Winning the day with offense
The West Virginia defense is one of the better pass-defense units in the Big 12. Part of this is due to its scheme since, like Strong and Bedford, defensive coaches Gibson and Bradley aren’t good at avoiding getting their safeties in run/pass conflicts.
The Moutaineers will play 3-man rush coverage schemes, some cover 2, and lots of cover 3, just like Texas. However, they’ll also mix in tons of man-blitzes that can bring from six to eight defenders depending on how many Longhorns stay home to block.
And this is the primary concern in this game.
Beating a big man-blitz is all about anticipation by the QB, sound execution by the OL, and having WRs who can quickly beat man coverage and be safe hot throws. These haven’t exactly been Texas’ strong suits this season.
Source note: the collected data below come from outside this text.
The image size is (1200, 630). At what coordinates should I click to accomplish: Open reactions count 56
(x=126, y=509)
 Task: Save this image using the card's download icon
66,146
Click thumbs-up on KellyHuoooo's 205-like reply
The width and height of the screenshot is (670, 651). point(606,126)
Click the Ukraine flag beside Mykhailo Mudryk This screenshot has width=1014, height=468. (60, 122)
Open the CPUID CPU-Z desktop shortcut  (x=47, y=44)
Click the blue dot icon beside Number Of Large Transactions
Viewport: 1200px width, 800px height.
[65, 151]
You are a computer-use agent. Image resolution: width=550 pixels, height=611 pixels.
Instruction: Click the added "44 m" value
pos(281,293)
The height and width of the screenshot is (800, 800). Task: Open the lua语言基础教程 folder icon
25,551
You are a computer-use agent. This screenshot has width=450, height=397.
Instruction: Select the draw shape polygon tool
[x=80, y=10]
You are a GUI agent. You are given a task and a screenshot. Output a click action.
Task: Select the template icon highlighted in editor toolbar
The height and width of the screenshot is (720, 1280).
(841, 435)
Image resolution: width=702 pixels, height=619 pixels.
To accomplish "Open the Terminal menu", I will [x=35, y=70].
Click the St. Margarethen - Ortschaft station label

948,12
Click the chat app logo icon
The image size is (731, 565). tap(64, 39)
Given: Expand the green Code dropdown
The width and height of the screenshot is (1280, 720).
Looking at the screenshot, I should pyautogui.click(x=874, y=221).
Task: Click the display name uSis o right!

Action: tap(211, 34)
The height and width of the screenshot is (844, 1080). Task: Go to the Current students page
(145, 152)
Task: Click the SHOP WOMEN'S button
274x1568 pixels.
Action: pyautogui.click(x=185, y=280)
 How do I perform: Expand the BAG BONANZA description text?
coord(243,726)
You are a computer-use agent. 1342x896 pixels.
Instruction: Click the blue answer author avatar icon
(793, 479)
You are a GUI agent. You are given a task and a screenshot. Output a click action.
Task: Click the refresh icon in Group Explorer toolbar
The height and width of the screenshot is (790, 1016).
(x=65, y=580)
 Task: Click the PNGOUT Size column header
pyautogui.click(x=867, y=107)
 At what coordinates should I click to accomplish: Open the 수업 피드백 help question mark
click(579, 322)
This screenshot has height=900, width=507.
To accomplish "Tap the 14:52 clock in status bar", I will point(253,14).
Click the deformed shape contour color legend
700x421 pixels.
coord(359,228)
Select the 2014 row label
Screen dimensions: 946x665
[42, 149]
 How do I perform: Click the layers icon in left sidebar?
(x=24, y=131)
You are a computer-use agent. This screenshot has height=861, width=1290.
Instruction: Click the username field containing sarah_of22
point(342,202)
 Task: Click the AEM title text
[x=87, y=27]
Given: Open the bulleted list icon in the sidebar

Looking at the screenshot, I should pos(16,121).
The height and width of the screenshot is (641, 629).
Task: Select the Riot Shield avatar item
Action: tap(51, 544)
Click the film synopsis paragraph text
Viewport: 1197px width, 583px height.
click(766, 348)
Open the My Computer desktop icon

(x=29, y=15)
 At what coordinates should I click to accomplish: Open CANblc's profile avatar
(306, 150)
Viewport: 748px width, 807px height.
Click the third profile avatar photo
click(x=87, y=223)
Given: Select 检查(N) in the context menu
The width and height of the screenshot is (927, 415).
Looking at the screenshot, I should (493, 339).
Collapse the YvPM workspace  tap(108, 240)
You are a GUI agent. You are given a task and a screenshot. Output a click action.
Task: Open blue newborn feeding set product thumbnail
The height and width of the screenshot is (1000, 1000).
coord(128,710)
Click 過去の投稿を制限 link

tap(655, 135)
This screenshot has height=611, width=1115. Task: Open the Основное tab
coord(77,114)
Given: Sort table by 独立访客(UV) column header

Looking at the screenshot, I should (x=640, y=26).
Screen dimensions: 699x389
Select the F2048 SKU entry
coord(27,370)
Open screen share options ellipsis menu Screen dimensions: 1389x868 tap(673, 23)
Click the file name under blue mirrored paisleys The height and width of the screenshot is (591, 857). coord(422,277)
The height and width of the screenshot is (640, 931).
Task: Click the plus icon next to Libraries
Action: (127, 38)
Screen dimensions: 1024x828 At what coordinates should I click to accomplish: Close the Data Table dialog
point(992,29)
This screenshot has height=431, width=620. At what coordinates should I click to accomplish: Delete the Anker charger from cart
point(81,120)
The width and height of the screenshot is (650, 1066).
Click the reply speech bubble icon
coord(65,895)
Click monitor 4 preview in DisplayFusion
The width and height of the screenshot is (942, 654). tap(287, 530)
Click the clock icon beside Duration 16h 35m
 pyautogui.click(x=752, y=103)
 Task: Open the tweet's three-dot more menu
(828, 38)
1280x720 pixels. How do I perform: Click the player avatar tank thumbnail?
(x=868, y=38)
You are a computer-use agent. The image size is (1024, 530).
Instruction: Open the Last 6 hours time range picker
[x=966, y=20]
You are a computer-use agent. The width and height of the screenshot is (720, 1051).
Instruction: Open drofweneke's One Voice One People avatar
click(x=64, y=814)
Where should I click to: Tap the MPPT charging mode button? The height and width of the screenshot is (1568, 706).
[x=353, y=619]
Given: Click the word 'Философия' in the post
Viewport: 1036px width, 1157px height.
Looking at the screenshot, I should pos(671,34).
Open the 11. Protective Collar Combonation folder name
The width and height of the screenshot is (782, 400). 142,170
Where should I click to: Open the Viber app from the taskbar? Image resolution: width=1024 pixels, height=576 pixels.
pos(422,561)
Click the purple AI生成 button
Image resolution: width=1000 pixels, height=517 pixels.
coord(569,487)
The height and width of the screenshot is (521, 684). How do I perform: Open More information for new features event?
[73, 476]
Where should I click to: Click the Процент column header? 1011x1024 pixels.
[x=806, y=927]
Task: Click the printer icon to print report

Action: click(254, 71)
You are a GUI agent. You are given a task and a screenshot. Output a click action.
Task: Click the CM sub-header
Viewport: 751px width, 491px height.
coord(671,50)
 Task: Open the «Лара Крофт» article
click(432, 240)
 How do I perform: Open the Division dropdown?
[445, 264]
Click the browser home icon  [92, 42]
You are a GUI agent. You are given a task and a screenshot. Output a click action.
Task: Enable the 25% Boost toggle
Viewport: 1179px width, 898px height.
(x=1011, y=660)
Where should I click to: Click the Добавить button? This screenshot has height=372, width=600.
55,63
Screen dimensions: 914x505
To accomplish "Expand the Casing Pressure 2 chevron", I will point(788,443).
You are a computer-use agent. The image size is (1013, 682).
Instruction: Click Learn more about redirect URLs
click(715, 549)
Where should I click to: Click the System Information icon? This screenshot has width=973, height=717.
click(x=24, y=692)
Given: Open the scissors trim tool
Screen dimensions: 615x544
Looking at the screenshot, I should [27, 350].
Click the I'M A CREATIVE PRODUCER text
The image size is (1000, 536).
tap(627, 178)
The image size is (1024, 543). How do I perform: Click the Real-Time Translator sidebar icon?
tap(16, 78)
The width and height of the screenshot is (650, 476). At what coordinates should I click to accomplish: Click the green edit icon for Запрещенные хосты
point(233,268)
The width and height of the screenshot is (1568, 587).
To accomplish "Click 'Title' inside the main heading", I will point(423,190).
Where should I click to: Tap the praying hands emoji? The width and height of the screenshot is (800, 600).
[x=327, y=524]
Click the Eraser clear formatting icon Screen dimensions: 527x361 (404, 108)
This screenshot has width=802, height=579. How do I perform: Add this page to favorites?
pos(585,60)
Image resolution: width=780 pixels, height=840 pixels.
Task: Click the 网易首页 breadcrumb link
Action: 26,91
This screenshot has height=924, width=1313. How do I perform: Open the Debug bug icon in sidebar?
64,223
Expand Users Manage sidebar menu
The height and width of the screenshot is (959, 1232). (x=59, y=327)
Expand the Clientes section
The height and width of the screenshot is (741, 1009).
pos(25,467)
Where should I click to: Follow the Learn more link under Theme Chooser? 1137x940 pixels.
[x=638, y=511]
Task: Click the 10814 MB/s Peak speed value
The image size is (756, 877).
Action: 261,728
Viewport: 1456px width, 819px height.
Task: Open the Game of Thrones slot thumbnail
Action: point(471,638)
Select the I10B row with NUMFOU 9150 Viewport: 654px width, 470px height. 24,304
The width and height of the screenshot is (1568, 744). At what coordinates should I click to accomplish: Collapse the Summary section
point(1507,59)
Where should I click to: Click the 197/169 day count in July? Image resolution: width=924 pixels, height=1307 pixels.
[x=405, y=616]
A big part of West Virginia’s success with these schemes has been their criminally underrated secondary. It all starts with CB Daryl Worley, a 6-foot-1, 199-pound athlete who is arguably the best lockdown corner in the Big 12. Then you add a pair of good safeties in Karl Joseph and Dravon Henry and mix in an athletic linebacker corps that alternate between all coming on the blitz or all dropping into coverage and you have some problems.
The easiest way to beat them is to hit ‘em with a well-timed RB jailbreak screen, but Texas hasn’t excelled here. If Daje Johnson is healthy and ready to go here and Watson knows when to call his number, the game plan becomes much simpler.
Other straightforward solutions include John Harris dominating Worley on deep throws or Marcus Johnson waking up from a coma and doing likewise against West Virginia’s No. 2 cornerback.
Those are all difficult outcomes to confidently project and each event would have to occur often enough to overcome potential disasters that are likely to befall Saturday on plays where Swoopes’ and/or the protection don’t respond well to the Mountaineer blitz.
Texas’ saving grace in attacking this defense is that Holgorsen’s bunch aren’t exactly masterful at stopping the run. Nose tackle Kyle Rose is no Jordan Phillips and his limitations prevent this scheme from being dominant.
The linebackers are faster players who are better at dropping in coverage or running to the football than they are at meeting a player like Swaim in the hole on a lead run. One of their best players is defensive end Shaquille Riddick, a 6-foot-6, 242-pound athlete who’s more of a pass-rusher than a plugger.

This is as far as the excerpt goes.